▸ **Data**:
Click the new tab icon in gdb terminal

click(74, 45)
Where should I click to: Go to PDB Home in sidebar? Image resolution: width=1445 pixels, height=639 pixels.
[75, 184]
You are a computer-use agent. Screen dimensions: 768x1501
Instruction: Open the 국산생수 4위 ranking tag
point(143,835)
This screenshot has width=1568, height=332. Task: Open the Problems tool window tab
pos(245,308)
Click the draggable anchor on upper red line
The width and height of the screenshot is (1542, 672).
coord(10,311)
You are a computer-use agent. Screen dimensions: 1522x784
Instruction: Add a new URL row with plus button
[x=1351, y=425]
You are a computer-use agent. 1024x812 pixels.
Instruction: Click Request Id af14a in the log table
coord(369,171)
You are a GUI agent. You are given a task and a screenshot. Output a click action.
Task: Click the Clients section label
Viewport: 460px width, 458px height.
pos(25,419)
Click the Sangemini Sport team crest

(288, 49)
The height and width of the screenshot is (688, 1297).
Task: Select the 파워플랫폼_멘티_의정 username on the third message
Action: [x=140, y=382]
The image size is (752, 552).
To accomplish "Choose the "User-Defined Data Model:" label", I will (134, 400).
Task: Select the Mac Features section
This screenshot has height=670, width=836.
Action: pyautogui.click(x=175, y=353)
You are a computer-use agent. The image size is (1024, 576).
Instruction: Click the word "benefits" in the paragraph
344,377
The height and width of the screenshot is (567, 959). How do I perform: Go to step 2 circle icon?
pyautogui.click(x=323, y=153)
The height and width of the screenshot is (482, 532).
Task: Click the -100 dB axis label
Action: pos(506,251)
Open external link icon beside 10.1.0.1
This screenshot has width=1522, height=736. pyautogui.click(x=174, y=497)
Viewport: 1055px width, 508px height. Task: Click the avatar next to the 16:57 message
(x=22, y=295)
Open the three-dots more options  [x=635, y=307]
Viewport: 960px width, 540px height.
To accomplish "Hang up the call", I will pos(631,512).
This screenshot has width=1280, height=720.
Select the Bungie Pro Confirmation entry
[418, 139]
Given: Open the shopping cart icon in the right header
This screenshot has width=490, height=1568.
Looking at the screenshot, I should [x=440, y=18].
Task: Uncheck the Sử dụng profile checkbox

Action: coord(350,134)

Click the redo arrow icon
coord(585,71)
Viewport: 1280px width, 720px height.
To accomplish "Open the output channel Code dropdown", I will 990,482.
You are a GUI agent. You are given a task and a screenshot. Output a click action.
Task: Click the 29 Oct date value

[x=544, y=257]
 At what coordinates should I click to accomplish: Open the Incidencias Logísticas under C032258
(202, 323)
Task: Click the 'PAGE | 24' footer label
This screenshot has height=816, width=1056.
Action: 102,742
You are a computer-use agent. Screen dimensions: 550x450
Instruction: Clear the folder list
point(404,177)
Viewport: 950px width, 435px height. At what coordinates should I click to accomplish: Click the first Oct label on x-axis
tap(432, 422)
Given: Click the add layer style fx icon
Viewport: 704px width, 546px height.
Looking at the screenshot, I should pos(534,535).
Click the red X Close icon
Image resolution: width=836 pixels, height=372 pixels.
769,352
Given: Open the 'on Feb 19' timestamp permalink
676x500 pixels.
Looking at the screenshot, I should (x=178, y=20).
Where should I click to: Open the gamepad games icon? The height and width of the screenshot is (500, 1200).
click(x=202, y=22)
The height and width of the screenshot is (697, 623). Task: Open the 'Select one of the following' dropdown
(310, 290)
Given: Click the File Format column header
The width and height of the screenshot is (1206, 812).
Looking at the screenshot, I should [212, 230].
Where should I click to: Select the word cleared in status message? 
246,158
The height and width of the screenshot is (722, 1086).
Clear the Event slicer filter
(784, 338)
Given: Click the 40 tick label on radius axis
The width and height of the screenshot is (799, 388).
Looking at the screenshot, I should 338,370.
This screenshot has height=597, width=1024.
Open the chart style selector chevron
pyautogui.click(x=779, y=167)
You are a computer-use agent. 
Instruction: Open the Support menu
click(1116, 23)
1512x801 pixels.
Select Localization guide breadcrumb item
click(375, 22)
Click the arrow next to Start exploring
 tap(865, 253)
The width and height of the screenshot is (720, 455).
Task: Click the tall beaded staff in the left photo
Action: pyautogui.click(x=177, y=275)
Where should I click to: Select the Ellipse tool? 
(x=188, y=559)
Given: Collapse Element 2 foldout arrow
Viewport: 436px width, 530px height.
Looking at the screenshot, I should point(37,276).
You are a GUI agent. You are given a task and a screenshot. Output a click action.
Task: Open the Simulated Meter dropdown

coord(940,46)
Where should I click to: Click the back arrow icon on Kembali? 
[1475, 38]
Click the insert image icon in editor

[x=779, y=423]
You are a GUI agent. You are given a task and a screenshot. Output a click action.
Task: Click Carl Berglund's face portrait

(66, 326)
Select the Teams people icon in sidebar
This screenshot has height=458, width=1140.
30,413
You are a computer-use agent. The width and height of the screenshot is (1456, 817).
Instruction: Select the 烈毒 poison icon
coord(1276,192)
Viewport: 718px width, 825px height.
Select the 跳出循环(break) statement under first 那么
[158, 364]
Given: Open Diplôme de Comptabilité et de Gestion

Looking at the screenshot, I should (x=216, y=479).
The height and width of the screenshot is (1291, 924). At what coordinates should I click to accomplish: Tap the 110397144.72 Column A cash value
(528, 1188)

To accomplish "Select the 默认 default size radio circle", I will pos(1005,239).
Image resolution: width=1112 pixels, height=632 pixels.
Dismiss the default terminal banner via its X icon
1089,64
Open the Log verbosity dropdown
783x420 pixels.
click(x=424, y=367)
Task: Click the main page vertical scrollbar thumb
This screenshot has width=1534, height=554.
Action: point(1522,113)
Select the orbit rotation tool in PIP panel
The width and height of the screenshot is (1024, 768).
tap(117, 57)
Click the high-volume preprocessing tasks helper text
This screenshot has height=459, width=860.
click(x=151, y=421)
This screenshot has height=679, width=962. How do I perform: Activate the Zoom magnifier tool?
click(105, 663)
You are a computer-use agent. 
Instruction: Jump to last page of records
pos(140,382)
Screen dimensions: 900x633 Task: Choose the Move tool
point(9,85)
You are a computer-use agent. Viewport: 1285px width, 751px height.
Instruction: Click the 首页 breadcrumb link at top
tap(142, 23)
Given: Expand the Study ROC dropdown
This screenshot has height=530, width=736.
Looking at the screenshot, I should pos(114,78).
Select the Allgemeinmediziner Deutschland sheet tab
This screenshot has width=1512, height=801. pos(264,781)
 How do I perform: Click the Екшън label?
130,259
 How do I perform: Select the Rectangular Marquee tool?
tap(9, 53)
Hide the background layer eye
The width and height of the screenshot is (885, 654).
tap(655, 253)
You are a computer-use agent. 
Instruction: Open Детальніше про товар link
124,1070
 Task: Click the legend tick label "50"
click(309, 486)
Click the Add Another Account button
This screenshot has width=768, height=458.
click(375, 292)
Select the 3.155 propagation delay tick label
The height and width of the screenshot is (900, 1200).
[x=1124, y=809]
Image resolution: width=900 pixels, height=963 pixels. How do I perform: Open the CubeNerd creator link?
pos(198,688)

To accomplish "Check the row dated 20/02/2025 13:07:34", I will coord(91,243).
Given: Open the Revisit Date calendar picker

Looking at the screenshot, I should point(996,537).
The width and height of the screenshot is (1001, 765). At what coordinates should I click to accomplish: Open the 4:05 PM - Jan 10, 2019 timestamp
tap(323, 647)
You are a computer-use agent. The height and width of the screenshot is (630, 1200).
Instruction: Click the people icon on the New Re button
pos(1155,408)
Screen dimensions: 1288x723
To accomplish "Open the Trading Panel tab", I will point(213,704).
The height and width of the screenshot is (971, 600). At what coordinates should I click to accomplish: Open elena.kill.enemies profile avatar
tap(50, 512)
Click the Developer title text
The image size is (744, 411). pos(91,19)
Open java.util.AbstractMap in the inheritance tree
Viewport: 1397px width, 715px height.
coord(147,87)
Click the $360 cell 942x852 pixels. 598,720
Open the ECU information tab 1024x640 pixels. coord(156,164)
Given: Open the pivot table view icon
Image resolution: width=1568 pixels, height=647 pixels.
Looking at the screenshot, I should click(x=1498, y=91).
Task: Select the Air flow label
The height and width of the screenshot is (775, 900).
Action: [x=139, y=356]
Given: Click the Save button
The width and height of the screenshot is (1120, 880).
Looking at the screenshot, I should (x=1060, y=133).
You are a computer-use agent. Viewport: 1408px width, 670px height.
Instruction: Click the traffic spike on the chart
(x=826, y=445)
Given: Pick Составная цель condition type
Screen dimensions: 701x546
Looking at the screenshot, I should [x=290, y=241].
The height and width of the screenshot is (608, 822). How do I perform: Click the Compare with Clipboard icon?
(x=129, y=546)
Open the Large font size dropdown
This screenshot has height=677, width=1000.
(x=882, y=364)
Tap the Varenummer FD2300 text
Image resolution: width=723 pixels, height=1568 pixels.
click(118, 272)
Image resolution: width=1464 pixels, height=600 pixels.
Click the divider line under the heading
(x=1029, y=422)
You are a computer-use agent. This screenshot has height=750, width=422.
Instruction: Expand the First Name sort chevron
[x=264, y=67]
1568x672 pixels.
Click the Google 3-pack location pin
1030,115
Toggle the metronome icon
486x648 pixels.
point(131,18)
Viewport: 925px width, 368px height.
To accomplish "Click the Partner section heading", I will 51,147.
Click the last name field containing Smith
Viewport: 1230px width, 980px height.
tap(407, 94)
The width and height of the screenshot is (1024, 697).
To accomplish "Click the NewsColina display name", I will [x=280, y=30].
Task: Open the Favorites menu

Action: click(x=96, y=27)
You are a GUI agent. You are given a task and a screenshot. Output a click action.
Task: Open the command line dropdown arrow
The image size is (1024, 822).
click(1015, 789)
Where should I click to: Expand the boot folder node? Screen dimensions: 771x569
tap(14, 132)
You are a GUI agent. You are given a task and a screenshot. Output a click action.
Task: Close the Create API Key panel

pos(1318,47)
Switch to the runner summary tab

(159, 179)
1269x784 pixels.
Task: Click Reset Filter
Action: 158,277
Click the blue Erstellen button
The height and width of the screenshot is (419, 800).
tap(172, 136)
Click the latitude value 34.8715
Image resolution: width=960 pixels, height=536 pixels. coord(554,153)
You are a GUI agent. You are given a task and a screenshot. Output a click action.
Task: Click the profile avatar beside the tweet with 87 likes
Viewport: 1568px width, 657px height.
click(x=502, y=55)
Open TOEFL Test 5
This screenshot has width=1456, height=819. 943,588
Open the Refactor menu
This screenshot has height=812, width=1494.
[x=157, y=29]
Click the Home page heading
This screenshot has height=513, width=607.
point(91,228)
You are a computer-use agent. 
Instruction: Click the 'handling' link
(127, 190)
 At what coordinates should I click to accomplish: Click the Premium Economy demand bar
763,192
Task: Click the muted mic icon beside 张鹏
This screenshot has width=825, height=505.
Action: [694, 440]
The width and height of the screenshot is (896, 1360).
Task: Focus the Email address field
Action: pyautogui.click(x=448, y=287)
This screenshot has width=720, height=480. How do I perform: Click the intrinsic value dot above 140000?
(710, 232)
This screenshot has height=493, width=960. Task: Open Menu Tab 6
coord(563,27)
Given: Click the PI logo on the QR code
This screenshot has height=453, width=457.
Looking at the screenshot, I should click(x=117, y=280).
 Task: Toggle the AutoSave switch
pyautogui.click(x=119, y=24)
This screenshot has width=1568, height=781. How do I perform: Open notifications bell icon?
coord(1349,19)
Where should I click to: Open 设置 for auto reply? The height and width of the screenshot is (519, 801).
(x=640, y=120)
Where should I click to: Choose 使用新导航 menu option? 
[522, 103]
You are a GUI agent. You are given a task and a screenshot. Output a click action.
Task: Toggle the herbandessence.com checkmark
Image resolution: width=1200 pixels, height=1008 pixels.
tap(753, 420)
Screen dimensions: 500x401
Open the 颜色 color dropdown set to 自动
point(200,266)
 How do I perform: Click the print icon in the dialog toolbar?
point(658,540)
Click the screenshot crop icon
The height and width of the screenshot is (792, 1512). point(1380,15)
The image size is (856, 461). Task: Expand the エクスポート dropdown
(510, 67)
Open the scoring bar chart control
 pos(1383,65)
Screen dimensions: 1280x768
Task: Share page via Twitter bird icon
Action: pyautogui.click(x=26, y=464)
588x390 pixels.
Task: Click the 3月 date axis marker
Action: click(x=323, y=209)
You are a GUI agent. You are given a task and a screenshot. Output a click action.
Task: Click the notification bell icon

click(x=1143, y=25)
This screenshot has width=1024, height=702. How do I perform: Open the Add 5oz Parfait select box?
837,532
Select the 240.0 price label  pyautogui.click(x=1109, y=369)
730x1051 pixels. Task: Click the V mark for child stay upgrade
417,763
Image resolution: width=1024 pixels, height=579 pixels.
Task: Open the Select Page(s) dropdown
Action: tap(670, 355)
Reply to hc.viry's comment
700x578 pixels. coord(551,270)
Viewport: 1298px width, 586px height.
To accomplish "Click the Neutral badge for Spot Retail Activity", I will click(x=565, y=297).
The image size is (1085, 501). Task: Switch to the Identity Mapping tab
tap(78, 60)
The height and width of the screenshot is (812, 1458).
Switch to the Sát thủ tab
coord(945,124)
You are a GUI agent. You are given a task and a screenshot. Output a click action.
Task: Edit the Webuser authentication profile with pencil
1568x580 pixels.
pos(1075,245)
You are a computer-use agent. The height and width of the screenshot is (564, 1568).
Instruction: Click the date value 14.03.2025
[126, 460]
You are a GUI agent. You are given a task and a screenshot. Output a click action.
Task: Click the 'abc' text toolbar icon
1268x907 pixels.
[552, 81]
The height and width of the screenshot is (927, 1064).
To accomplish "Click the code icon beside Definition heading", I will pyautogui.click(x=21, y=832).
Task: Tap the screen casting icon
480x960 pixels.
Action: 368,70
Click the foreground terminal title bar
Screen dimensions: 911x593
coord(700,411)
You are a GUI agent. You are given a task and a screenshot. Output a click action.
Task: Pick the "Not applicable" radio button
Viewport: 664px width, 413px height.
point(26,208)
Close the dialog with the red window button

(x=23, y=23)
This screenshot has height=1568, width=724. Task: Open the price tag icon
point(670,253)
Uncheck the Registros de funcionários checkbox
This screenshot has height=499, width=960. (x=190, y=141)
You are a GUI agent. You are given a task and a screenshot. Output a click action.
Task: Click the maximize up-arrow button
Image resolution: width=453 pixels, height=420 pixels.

▸ **Your goal**:
The lines to return are those in the entries above that hold "header".

▸ **Answer area**:
Given: Open the shopping cart icon in the right header
Given: Click the File Format column header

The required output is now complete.